Help! This problem has me in a muddle.

In the Chamber of Commerce, 66 2/3% (sixty-six and two thirds percent) of the members are women and 200 of the members are men. How many Chamber of Commerce members are there in all?
• Feb 28th 2006, 02:02 AM
ticbol
Quote:

Originally Posted by Ekdog
Help! This problem has me in a muddle.

In the Chamber of Commerce, 66 2/3% (sixty-six and two thirds percent) of the members are women and 200 of the members are men.
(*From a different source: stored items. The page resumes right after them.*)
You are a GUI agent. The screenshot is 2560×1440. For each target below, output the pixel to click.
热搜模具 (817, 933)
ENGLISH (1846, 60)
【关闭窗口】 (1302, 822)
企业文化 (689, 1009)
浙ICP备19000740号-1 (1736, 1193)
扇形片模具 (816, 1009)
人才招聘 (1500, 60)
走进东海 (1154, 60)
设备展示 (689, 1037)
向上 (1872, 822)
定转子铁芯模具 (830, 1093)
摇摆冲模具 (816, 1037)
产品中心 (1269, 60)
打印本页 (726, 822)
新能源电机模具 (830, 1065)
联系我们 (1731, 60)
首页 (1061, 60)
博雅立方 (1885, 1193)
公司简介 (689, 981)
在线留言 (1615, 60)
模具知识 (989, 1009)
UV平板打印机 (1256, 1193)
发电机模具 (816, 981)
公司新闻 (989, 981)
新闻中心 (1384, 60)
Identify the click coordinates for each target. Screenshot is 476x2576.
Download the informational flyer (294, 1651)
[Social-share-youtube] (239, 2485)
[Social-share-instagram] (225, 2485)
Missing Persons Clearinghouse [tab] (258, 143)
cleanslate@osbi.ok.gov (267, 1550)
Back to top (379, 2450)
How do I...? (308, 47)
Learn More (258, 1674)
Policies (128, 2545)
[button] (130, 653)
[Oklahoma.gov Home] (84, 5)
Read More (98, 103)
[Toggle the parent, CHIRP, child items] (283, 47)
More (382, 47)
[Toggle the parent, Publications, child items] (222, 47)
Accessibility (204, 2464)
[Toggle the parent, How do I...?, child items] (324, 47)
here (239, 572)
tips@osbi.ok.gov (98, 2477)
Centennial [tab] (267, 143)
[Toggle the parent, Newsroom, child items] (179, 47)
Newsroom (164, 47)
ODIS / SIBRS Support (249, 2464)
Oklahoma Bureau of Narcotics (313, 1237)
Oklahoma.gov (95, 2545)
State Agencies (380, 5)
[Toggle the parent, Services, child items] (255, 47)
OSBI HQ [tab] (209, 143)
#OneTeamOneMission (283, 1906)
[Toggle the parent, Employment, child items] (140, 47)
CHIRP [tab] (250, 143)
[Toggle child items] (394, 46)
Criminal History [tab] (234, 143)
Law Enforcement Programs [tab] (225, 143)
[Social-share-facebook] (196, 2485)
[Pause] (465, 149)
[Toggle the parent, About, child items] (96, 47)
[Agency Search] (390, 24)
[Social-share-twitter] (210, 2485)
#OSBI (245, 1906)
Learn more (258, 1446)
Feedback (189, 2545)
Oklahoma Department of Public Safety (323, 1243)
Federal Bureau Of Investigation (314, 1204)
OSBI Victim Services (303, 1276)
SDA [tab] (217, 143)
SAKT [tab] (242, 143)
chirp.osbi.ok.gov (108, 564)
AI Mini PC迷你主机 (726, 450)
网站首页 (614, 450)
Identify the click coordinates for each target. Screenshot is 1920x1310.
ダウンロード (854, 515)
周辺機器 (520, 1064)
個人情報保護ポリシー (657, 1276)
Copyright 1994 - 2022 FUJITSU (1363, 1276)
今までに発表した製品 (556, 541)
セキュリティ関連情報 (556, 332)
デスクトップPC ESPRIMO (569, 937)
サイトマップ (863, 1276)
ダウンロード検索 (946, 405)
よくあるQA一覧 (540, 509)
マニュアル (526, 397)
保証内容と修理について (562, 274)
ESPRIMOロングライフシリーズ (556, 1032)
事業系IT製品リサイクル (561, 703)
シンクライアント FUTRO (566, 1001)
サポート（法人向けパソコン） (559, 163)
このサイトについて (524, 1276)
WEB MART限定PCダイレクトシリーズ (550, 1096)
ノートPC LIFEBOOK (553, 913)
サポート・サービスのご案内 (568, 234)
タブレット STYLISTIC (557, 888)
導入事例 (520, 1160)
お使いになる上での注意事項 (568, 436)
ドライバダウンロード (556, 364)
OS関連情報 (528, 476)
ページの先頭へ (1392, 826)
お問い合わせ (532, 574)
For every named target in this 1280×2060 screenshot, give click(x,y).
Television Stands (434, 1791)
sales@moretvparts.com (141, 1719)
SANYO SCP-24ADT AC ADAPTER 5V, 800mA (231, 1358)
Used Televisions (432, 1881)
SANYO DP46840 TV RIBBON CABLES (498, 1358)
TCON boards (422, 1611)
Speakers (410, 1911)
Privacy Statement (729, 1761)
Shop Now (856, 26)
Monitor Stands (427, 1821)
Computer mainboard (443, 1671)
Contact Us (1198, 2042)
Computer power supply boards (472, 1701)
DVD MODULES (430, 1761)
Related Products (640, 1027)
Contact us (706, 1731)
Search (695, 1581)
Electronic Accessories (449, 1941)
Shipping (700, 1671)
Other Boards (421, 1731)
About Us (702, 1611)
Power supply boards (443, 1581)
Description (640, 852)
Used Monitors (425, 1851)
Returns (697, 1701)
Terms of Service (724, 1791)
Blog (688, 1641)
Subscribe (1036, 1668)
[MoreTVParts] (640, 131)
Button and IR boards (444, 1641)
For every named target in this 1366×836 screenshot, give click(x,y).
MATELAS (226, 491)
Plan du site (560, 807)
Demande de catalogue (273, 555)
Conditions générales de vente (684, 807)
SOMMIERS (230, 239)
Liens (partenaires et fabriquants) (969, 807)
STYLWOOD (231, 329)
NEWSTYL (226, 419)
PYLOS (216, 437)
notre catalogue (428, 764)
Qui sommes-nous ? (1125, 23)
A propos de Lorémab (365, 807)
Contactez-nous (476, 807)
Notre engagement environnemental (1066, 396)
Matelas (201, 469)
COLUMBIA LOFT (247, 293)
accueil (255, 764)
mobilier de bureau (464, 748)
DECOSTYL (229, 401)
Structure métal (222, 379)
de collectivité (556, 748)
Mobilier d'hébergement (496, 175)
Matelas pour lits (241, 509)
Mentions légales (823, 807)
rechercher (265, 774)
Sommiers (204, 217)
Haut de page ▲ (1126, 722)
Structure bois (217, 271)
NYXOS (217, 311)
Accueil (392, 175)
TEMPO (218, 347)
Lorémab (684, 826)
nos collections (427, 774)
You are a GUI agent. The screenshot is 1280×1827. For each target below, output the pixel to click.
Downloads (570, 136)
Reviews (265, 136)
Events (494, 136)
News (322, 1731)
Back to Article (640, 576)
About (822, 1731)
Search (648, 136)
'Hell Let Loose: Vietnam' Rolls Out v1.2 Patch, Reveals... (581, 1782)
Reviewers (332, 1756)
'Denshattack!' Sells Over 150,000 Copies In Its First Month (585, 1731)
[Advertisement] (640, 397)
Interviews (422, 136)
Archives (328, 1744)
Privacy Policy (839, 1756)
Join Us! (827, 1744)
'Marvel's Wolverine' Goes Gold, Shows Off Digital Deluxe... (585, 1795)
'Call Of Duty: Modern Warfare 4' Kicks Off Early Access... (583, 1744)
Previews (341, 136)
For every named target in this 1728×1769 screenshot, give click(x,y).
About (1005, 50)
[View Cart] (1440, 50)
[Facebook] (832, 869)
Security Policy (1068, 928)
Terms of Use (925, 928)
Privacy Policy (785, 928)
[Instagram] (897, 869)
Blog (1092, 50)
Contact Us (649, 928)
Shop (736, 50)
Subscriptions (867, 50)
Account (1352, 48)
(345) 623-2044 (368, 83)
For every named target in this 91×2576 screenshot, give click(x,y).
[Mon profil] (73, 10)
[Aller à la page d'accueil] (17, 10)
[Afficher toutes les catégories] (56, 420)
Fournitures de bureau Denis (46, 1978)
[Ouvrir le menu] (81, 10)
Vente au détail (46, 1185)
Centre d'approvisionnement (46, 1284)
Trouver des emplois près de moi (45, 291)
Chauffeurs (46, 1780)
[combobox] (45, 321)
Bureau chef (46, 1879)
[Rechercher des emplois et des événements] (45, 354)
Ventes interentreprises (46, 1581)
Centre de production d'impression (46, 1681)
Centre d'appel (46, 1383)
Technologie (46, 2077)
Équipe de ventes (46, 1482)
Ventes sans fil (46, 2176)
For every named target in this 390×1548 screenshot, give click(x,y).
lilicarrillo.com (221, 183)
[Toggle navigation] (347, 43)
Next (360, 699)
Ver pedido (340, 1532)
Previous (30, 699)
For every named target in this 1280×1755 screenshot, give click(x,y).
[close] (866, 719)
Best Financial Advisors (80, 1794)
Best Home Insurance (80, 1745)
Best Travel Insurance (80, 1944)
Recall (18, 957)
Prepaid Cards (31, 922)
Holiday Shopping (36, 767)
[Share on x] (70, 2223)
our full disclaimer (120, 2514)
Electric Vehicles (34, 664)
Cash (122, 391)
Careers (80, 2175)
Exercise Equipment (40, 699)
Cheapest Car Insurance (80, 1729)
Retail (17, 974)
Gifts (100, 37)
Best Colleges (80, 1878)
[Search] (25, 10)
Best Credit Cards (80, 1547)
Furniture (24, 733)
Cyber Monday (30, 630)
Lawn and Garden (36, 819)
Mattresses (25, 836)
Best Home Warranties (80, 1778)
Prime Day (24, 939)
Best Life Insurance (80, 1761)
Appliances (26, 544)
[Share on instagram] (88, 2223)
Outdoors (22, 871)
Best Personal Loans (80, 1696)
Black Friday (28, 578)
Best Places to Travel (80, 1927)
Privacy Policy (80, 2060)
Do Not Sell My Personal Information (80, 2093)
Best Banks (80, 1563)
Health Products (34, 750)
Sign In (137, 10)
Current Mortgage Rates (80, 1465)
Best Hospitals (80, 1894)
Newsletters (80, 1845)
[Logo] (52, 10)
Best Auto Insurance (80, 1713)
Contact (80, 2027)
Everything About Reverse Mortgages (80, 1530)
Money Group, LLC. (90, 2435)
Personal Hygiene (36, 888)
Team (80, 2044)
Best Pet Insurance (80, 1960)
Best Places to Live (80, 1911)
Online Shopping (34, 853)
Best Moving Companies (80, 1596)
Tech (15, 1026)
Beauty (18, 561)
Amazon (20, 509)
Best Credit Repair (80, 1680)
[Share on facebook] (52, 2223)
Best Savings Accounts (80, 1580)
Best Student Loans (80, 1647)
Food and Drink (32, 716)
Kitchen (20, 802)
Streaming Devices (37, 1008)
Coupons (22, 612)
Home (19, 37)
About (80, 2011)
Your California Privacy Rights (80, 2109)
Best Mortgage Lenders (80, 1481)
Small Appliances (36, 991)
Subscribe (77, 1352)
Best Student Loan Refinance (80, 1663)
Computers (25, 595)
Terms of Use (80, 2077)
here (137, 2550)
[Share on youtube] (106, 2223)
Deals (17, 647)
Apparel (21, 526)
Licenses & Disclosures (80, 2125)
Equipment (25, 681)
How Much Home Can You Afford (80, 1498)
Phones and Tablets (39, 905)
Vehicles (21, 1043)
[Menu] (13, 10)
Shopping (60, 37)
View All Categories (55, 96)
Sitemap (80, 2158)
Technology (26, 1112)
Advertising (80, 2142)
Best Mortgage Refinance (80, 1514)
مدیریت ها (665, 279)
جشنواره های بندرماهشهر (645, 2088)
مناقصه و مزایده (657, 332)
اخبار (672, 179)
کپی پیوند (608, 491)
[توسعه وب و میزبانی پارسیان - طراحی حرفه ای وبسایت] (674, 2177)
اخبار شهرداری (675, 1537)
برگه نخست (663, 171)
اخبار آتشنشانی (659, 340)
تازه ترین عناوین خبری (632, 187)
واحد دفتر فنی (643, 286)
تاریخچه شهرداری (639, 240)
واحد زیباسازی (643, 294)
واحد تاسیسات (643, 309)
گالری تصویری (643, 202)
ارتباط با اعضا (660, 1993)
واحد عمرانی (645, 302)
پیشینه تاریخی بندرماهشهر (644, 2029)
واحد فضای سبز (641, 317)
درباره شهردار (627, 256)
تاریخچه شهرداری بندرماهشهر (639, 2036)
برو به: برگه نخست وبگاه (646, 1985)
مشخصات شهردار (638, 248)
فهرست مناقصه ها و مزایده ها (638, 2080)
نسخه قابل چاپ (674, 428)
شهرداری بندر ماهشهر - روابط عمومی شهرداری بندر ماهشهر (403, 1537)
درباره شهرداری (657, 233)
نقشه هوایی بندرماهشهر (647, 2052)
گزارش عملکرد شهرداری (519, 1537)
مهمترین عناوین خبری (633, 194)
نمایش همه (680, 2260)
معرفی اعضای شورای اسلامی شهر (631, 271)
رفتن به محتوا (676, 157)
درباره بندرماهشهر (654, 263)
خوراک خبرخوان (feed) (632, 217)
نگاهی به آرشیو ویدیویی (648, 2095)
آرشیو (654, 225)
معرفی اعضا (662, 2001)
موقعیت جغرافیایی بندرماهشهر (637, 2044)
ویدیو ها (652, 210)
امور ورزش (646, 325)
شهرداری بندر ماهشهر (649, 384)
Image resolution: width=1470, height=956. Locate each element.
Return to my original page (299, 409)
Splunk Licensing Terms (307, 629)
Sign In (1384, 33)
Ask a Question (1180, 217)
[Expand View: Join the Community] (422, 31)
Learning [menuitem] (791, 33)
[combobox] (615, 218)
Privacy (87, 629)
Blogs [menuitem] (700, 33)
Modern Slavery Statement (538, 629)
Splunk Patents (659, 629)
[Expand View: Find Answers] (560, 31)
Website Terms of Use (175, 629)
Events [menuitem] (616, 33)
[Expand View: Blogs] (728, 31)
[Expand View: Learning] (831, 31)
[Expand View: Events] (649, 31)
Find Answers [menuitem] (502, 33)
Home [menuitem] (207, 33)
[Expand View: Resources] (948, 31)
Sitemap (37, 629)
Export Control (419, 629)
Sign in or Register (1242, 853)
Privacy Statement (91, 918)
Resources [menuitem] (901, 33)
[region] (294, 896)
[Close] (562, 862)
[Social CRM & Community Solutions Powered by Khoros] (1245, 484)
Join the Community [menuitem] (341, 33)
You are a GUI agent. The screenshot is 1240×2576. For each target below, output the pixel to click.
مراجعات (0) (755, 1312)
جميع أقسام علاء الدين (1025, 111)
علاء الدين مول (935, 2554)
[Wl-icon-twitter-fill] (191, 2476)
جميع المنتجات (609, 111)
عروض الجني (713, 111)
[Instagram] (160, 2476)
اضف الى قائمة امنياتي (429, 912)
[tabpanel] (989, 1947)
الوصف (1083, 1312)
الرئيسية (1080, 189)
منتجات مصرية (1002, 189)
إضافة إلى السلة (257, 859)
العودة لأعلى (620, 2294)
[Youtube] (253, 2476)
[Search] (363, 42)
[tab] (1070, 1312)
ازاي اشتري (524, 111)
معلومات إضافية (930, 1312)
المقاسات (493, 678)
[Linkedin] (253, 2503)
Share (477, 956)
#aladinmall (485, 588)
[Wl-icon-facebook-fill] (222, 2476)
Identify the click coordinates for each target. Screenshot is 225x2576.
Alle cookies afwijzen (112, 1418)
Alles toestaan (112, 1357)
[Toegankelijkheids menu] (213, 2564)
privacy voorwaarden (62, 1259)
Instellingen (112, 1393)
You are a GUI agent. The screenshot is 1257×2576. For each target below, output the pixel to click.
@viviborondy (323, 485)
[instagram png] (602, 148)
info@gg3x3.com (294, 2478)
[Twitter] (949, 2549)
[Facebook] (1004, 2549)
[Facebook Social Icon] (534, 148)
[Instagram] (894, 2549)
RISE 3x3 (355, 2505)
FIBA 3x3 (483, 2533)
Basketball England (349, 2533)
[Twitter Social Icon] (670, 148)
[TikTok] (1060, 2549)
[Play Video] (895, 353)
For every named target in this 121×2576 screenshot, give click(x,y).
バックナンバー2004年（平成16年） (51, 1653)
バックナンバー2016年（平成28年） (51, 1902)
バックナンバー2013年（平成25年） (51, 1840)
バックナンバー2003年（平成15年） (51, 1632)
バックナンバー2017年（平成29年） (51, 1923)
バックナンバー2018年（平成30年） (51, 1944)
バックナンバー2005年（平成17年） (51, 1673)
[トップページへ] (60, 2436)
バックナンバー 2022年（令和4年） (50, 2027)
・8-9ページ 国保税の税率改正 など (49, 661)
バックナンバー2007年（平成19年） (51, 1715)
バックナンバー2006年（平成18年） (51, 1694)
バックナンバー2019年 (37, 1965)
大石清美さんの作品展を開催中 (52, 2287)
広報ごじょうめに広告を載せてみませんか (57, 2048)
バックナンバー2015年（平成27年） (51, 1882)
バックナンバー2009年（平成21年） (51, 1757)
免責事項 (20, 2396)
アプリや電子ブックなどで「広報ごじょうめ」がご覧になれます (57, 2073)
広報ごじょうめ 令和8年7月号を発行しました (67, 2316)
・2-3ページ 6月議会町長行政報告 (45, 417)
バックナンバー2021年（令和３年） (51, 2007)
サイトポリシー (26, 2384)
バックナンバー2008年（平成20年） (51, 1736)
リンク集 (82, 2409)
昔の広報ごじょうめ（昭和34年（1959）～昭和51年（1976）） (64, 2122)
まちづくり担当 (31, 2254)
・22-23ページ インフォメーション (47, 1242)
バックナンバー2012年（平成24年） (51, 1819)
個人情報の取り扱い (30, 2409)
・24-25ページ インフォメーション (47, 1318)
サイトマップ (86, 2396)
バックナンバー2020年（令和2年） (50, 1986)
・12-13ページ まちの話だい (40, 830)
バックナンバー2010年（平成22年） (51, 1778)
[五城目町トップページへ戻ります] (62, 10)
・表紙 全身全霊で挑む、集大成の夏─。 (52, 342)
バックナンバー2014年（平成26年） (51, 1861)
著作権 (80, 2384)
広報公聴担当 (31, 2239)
How many Chamber of Commerce members are there in all?

66 2/3 percent of x = Women
So, (As long as all non-women are men),
100% -(66 2/3)5% = (33 1/3)% of x are Men.

Then,
(33 1/3)% of x = 200
So,
(0.3333333...)x = 200
x = 200 /(0.33333...)

Check,
If 200 of the 600 members are Men, then (assuming again that all non-men are women) the women must be 600-200 = 400 in numbers.
Is 400/600 equal to 66 2/3 percent?

What is 66 2/3 percent?
Make that improper fraction into proper fraction.
66 2/3
= (66*3 +2)/3
= (198 +2)/3
= 200/3

So, 66 2/3 percent is (200/3)/100 = 2/3

Then is 400/600 = 22 2/3 percent = 2/3?
400/600
= 4/6
= 2/3 ---------yes, so, OK.
• Feb 28th 2006, 02:54 AM
Ekdog
:confused:

"66 2/3 percent of x = Women
So, (As long as all non-women are men),
100% -(66 2/3)5% = (33 1/3)% of x are Men."

Thanks for helping, Ticbol, but I'm afraid I don't understand where you got the 5%.
• Feb 28th 2006, 03:08 AM
ticbol
Quote:

Originally Posted by Ekdog
:confused:

"66 2/3 percent of x = Women
So, (As long as all non-women are men),
100% -(66 2/3)5% = (33 1/3)% of x are Men."

Thanks for helping, Ticbol, but I'm afraid I don't understand where you got the 5%.

Oh, Zeez, that 5% after the (66 2/3). It is a typo. I am good at that---making typographical errors. And most of ther time I fail to correct them.

Okay, now, suppose that "5" were not there, that the (66 2/3)5% were (66 2/3)% only, could understand my solution?